- Tasks to carry out
• a. For each statement below, say whether it agrees with the aqua regia thread, answering yes or no and quoting the words from the thread that decide it. (i) Geo names sodium nitrate as the most commonly used substitute for nitric acid in aqua regia. (ii) Lou suggests silver nitrate as a good substitute. (iii) patnor1011 considers AR a good process for plated pins.
• b. In the aqua regia thread, how much HCl did addicted use with 200g of pins in the AR process?

- Quoted passage
## start
# question with ar process



## addicted (Feb 4, 2015)

I was doing some more reading and found this tutorial on retreiving gold from pins. I was wondering if anyone could tell me if i could just use a nitrate salt inplace of the conc nitric listed here http://www.goldnscrap.com/index.php?option=com_content&view=article&id=86:high-karat-gold-21k-23k-refining-and-melting&catid=25:gold&Itemid=20 . This i think would be my prefered method for processing IDE pins and pins from telephone connections. Nitric is kind of dificult and expensive to obtain where im at So if i can use a nitrate salt here that would be great.


----------



## Geo (Feb 4, 2015)

The most commonly used substitute for nitric acid in aqua regia is sodium nitrate although any solid nitrate can be substituted.


----------



## Lou (Feb 4, 2015)

Geo said:


> The most commonly used substitute for nitric acid in aqua regia is sodium nitrate although any solid nitrate can be substituted.




I'd avoid using lead or silver nitrate ;-)


----------



## Pantherlikher (Feb 4, 2015)

Hi addicted...

Do a searh here on the forum on pins, gold pins...and read and learn how and why it's done 1 way instead of just ding what you've seen on "youtubewillhurtyou"

Stop doing anything please and read the forum.
No other advice should be given except how to store the solution and solids you have.

B.S.


----------



## addicted (Feb 4, 2015)

Thank you all for your responses. I will continue with " poor mans ar. Im using potassium nitrite i have purified from stump remover as my nitrate. I will continue to read up and get firmiliar with the process before i proceed with the actual extraction process. I of course take you tube videos with a grain of salt and refer to hokes now


----------



## g_axelsson (Feb 4, 2015)

Nitrite is not the same thing as nitrate!

Göran


----------



## Geo (Feb 4, 2015)

Thank you Lou for the correction. Calcium nitrate, potassium nitrate, sodium nitrate should all work okay. Also, I would refrain from using ammonium nitrate as well.


----------



## addicted (Feb 4, 2015)

Sorry spelling error i ment nitrate


----------



## MarcoP (Feb 5, 2015)

Geo said:


> Also, I would refrain from using ammonium nitrate as well.


Unless you want to drop PD , still reading about it but its a great way to create pure nitric while precipitating palladium but I still need to learn what to do with the ammonium nitrate (danger) re-created as byproduct. Letting it dry back to salt could explode I think.


----------



## addicted (Feb 5, 2015)

So ive got 2 experiments going for plated pins right now....one is the process in the link posted above and im also trying the AP process with 1TOZ pins 1 oz distilled water 1 oz 32%HCL and 1 oz H2O2.....thoughts? The ap i know will be slower but if its just as effective then ide rather go this route...used ALOT of my potassium nitrate in the AR process 200g of pins to 1000 ml of hcl with additions of KNO3 till about 90% of pins were dissolved into solution. Ive added some ice to drop the lead and AGCL and im waiting the aloted 12 hours before continuing.....can someone tell me if im on the right track?


----------



## patnor1011 (Feb 7, 2015)

AR or poormans AR is poor choice of process for plated pins.


----------



## jeneje (Feb 7, 2015)

It sounds like he is determined to proceed with this, although he has been advised to read the threads here on the forum about processing pins. So, if it were me, i would research "Gold cell" "AP" "HCl/Cl" there are a lot of information on these processes.
## end
- Information supplied
## start
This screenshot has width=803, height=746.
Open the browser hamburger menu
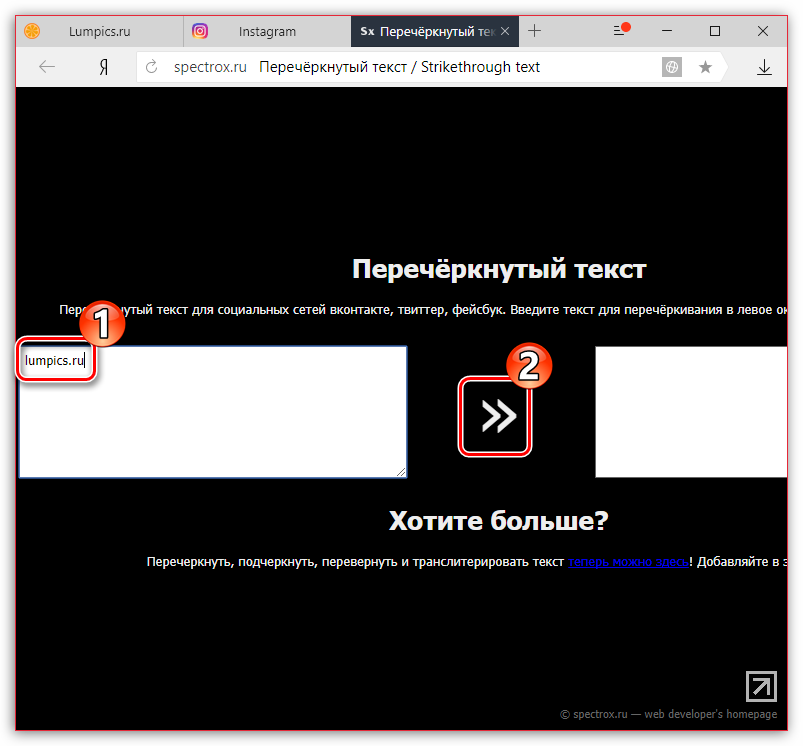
## end
- Answers provided
• a.
(i) Yes: "The most commonly used substitute for nitric acid in aqua regia is sodium nitrate"
(ii) No: "I'd avoid using lead or silver nitrate"
(iii) No: "AR or poormans AR is poor choice of process for plated pins."

• b. 1000 ml of HCl.